We found that removing the machine that showed the error from the domain and then adding it back solved the problem. This happened around every second month or so. It was no biggie.

But, the recurrence of the issue started to increase and for the last few weeks it has been a major issue for the organization.

We needed to fix it badly as the problem not always was possible to solve by simply removing/adding the machine to the domain, we had to do it several times.

The setup in short:

  1. Load balancer in DMZ
  2. Public server 1 and 2 in the domain
  3. Staging/edit server in the domain
  4. Resource/file server in the domain

The servers, let's call them #1, #2 and #3, where all added in two groups on the resource server, these groups had R and/or RW permission to the VPP-folders on this server.

We noticed that the error came after automatic recycling of the app pool.

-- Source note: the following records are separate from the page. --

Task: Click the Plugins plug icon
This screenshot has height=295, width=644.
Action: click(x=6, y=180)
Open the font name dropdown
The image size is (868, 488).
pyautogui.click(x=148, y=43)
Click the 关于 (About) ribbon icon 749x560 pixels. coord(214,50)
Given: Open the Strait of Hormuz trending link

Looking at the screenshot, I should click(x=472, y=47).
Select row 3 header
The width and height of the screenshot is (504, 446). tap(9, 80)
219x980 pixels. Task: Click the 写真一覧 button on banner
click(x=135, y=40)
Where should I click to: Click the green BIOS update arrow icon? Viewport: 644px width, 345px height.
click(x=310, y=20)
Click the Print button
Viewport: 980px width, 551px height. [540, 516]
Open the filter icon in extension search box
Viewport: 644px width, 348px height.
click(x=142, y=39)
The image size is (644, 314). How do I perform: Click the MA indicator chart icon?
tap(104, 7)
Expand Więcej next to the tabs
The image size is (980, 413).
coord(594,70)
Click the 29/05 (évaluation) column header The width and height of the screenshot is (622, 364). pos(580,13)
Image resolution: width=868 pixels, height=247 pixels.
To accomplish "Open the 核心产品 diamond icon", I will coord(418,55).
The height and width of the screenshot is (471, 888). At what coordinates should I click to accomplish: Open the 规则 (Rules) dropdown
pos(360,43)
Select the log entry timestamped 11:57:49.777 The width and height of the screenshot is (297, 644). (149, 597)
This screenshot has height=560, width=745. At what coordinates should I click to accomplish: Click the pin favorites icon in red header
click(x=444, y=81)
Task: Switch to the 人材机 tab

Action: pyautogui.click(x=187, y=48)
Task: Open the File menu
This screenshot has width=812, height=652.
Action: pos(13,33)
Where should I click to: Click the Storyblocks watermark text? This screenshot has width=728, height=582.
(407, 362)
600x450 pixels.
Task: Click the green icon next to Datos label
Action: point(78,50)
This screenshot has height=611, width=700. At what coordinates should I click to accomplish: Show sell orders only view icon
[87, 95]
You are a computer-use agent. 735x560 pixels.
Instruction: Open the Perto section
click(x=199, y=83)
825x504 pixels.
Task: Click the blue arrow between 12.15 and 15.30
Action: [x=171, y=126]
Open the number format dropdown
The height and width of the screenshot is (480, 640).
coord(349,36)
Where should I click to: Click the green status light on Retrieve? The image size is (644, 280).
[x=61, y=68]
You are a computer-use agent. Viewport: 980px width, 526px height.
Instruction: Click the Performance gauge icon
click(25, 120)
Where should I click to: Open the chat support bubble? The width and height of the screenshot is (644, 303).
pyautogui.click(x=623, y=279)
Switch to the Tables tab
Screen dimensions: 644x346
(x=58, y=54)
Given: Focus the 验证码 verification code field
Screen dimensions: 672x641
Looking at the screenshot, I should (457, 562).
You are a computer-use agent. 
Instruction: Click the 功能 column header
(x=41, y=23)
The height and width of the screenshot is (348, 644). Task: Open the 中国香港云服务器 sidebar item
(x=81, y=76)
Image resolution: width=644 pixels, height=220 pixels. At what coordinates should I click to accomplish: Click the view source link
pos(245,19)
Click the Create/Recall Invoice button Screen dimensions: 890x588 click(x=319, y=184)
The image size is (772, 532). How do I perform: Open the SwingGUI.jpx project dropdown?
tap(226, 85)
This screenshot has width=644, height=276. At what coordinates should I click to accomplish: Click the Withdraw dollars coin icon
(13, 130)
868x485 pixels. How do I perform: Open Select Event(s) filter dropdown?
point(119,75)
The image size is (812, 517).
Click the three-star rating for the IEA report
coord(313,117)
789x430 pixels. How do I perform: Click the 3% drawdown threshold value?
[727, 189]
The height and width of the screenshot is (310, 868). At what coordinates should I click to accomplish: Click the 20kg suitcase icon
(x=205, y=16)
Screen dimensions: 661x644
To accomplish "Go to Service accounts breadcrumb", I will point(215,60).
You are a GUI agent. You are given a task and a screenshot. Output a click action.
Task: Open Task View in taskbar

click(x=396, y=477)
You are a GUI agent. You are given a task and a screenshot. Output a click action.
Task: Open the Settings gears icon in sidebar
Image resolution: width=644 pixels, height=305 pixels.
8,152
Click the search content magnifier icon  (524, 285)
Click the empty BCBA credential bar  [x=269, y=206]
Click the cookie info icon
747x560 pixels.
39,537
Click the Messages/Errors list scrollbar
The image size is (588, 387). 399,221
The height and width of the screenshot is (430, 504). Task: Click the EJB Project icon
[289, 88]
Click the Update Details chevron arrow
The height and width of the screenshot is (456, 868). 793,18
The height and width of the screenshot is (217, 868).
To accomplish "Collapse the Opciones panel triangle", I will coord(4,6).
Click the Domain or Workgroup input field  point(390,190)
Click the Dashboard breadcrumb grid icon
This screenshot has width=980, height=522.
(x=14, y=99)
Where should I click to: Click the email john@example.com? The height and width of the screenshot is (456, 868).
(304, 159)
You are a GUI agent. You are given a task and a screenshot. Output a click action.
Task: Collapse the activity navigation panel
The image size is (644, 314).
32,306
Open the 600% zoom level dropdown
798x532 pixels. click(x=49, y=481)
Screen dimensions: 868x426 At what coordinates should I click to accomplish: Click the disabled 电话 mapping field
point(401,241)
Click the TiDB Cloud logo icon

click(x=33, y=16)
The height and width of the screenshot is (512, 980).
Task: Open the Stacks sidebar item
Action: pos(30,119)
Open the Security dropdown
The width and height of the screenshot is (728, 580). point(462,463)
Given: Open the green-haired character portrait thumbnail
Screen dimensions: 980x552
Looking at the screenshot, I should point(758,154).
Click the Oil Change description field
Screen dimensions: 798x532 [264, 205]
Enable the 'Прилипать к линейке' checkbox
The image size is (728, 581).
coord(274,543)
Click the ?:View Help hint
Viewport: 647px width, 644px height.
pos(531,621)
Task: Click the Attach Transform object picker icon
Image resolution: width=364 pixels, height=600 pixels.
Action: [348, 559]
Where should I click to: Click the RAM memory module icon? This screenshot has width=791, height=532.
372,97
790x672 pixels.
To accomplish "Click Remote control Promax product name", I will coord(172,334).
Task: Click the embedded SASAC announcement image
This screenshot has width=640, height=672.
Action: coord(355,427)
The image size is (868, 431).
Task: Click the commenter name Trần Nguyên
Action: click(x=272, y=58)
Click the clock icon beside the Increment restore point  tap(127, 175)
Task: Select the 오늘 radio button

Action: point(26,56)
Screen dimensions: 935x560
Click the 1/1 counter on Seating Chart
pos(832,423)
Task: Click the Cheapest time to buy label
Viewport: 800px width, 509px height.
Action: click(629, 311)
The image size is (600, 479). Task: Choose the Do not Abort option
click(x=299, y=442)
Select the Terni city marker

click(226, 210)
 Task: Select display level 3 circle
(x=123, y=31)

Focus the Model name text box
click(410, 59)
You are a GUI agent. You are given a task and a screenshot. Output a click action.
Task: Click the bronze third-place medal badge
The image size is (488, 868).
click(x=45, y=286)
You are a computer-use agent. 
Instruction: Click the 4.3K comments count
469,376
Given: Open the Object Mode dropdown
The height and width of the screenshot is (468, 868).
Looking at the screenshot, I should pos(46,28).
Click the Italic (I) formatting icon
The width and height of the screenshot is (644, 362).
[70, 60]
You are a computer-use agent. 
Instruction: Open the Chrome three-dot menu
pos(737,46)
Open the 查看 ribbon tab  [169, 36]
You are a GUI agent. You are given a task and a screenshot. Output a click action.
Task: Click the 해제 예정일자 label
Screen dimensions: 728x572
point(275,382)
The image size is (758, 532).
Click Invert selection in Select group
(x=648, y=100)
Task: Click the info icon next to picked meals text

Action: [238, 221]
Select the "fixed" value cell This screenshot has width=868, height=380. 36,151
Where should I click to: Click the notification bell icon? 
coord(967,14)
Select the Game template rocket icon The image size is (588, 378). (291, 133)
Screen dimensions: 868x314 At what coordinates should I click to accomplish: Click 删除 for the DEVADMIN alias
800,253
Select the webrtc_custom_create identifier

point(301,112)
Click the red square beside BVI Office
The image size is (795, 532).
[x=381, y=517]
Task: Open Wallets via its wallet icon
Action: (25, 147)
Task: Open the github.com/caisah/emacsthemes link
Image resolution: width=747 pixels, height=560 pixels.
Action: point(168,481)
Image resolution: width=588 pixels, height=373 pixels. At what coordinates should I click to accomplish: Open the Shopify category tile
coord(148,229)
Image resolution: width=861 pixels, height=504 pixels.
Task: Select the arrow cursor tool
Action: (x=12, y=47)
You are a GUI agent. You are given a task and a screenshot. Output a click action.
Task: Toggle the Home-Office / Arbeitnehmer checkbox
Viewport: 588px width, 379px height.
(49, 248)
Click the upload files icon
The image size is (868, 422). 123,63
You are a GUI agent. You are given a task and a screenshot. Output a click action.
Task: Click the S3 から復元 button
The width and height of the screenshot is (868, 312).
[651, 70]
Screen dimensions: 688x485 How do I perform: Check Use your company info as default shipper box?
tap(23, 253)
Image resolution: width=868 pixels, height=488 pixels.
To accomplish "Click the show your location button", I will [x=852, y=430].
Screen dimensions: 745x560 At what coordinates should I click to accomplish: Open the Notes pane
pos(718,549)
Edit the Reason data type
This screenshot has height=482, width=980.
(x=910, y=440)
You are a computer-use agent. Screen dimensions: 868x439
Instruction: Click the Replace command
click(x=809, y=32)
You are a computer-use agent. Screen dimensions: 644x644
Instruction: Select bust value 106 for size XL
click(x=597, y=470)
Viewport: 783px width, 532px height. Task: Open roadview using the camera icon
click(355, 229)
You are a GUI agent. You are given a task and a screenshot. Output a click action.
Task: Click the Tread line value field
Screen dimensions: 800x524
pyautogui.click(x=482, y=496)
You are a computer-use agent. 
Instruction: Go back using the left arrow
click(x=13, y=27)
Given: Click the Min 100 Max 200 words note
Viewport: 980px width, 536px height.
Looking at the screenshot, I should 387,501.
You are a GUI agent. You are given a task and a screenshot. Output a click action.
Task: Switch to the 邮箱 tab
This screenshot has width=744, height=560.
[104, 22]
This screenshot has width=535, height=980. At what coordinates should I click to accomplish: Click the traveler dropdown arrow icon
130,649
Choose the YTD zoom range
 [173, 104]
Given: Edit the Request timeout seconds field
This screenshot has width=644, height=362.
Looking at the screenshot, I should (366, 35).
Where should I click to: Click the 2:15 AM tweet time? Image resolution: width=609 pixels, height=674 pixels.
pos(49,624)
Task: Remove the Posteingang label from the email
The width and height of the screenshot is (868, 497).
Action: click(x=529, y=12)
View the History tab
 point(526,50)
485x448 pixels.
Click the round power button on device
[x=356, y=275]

We googled for the issue and found some resources:

  • Change the cached logons value from 25 tom something low (unclear on which server so we changed it on all of them).
  • Create dummy groups on the application servers, WebUsers, WebAdmins, this was done already on release.
  • Clean up the database tables tblWindowsUser, tblWindowsGroup, tblWindowsRelations, make sure residue from old development machines, unknown domains and so on is removed.
  • Change the account running the app pool to network service or a domain account - tried both, nothing helped.
  • Give "Authenticated Users" permissions on the share - no difference.
    (By this time we where reflecting upon the idea to move all the files to a linux server and write a new VirtualPathProvider.)
  • Paul at EpiServer Support sent me a code snippet which was the key to the solution!

From a similar incident (though actually in a multi domain environment, DMZ and two domains) the support had saved a piece of code which tested the actual permissions on a share (attached below).

I had to build this code into the application and release it. To be able to run it I also had to map all the VPPs to local paths (where there's no files, but it bypassed the big error, luckily we had load balancing so I could hide the server behaving bad).

This test code showed that some of the permissions was somewhat corrupted or at least impossible to resolve from SIDs to accounts. But, on the resource server everything looked fine and dandy.

I'm in no way a windows permissions expert - quite the opposite. But, I went to the resource server and removed permissions on the share until none of the unresolvable SIDs where left in the report from the code snippet. Then I added the permissions needed, R permissions for #1 and #2, I gave the machine permissions directly on the share, bypassing the local groups on the resource server, and of course RW permissions for #3 - and - everything just started to work!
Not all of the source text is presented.